Setting up any business involves a degree of risk. Where your business involves the manufacture of design-led products or concepts, the risks are even greater because sales may be subject to consumer tastes and preferences. Such businesses must reduce risk by thoughtful managerial judgement, the operation of strict financial control and the expedient use of good insurance cover. Accidents and other unexpected events will probably occur and protection is essential.
Regrettably, insurance premiums will be yet another drain on your revenue. However, there are many insurance brokers not committed to one company’s products and who will compete for your business. It pays to shop around and talk to three or four brokers before making your choice. This is time-consuming but insurance arrangements usually last for many years with only minor changes. When making initial contact ask the broker if he or she deals regularly with small businesses. Also make sure the broker is a member of the Insurance Brokers Registration Council, so that you will be protected if he or she is negligent. If you don’t know where to start, contact the British Insurance and Investment Brokers’ Association in London for a list of appropriate firms in your locality.
Many brokers offer standard cover which may be described as “all risk”, though your business may require some supplementary cover.
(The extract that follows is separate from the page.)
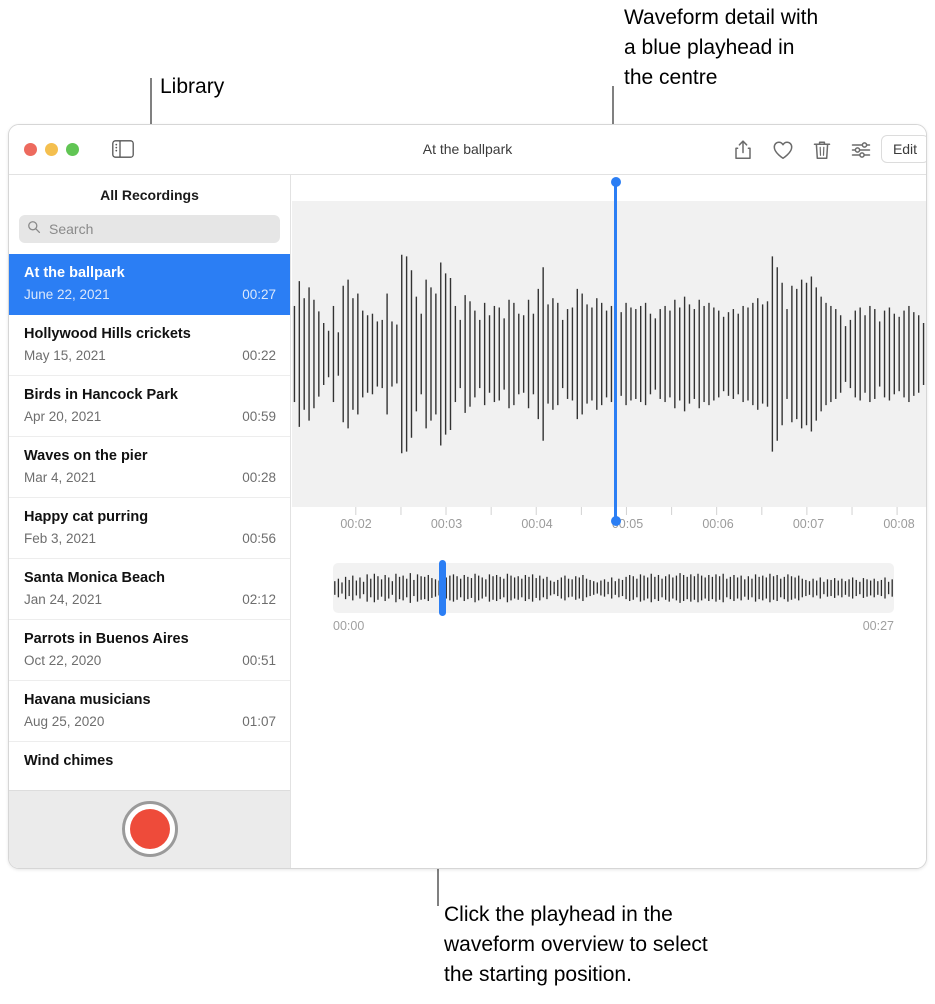  What do you see at coordinates (150, 478) in the screenshot?
I see `recording-meta: Mar 4, 2021 00:28` at bounding box center [150, 478].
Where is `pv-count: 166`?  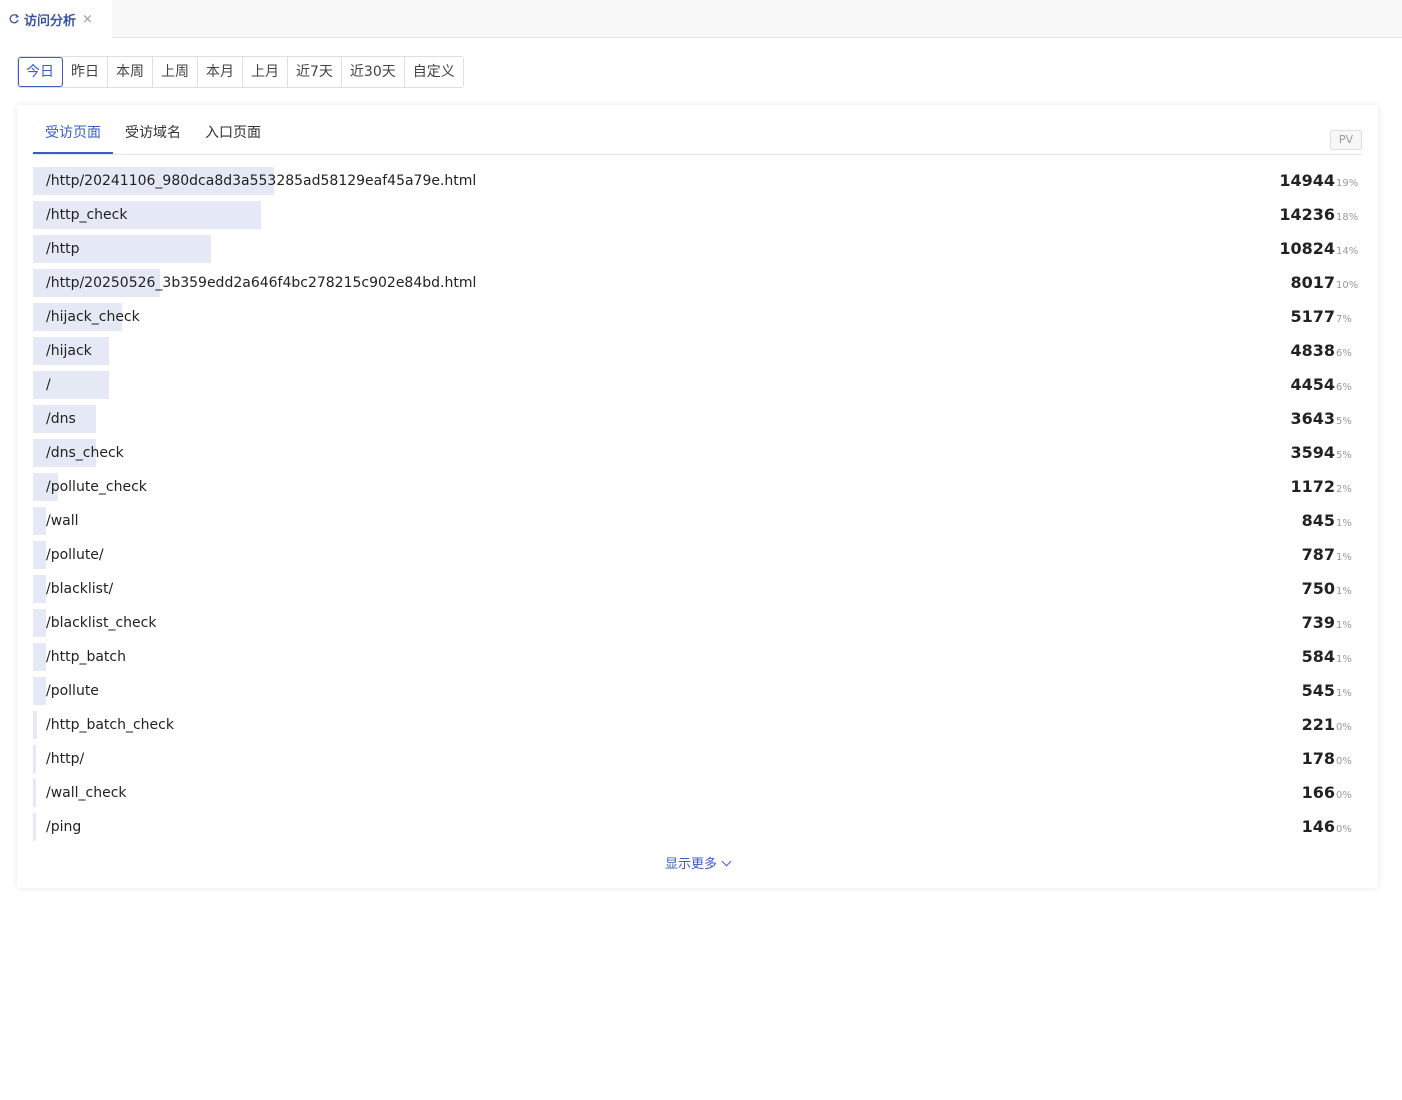 pv-count: 166 is located at coordinates (1318, 792).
Such packages can be cost-effective but they should not be a means of buying services that you don’t fully understand, or, worse still, buying levels of cover you don’t really need.
Don’t neglect your homework. Begin by listing the risks involved in your business. The broker will probably think of some more, but at least you will have a basis for discussion. A good starting point is to read up on it – Croner’s Reference Book for the Self Employed and Smaller Business has an informative insurance section. You will end up with a list of contingencies against which you might (and probably can) insure, but you’ll then have to exercise judgement.
Some insurance will be required by law – most notably Employer’s Liability and motor insurance. Other forms might be needed as part of the terms of contract. For example, leased equipment or that which is being bought on hire purchase is not legally your property and may have to be insured. The main kinds of insurance cover to be considered are:
Employers liability: Required even if the business has a single part-time employee. Cover will usually be up to 10m for employees injured or made ill at work.
Public liability: This covers you for injury to members of the public on or near your premises, or when you are delivering or installing products. It’s difficult to conceive of a business situation when such insurance would not be necessary.
Product liability: This covers you for claims arising from faults in your product.
Insurance of premises and contents: Absolutely essential. Inform your insurers if you are working from home.
Insurance of stock, work-in-progress, and goods-in-transit: These are essential insurances and can be encompassed in a single material damage insurance.
Equipment insurance: Insurance against failure is essential where equipment use is central to your production process. Where equipment has to be tested annually for safety, this can be undertaken by your insurers.
Beyond this basic selection there are a whole host of other types of cover available, including loss of cash, credit insurance (against bad debtors), computer record loss and professional indemnity insurance. You need to judge what your business needs.
Whatever types of insurance you decide to use, you should fill out the proposal carefully. The principle of Utmost Good Faith governs such documents, which means that all relevant information is expected to be included, even if the form doesn’t ask for it explicitly. Also inform your insurers if your business expands or changes in some material way. Omissions could seriously compromise any claims. And study the policy carefully; you should know exactly what you have paid for.